Try it
Copy exactly, and copy only, the lines from the one bearing "Enter fullscreen mode with the expand icon" through the final line of the records.

*** Opening of Data records ***

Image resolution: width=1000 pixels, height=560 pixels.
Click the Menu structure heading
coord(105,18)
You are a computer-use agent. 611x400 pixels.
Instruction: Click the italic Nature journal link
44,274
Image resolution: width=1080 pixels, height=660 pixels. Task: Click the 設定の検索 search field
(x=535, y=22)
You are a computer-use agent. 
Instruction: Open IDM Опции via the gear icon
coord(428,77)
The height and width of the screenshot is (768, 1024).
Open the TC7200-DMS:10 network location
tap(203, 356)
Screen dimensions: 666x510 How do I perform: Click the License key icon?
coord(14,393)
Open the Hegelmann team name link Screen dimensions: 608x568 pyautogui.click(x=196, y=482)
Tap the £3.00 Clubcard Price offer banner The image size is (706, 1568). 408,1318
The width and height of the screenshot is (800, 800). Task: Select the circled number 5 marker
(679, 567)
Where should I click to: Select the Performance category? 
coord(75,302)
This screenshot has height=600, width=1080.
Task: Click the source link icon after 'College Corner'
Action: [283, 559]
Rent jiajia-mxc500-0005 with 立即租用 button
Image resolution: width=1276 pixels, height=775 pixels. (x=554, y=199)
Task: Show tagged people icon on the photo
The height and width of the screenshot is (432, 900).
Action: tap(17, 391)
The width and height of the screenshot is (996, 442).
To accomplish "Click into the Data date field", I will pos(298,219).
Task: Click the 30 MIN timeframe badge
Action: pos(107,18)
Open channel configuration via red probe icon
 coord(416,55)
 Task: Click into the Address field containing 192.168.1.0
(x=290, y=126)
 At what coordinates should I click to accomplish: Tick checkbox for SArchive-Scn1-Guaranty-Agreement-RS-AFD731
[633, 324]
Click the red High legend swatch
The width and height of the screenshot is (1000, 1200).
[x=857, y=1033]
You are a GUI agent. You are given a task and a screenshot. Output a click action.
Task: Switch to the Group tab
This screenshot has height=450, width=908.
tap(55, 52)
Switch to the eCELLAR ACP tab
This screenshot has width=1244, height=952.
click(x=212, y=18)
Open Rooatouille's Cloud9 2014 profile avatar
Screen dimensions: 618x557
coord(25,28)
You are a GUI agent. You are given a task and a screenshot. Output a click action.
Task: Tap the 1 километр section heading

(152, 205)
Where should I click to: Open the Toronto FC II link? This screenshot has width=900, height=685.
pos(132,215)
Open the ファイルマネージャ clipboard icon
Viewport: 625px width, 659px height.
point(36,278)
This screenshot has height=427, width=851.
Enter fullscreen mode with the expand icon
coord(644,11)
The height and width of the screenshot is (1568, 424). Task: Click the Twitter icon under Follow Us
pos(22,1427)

*** Close of Data records ***

Task output
Enter fullscreen mode with the expand icon
coord(644,11)
The height and width of the screenshot is (1568, 424). Task: Click the Twitter icon under Follow Us
pos(22,1427)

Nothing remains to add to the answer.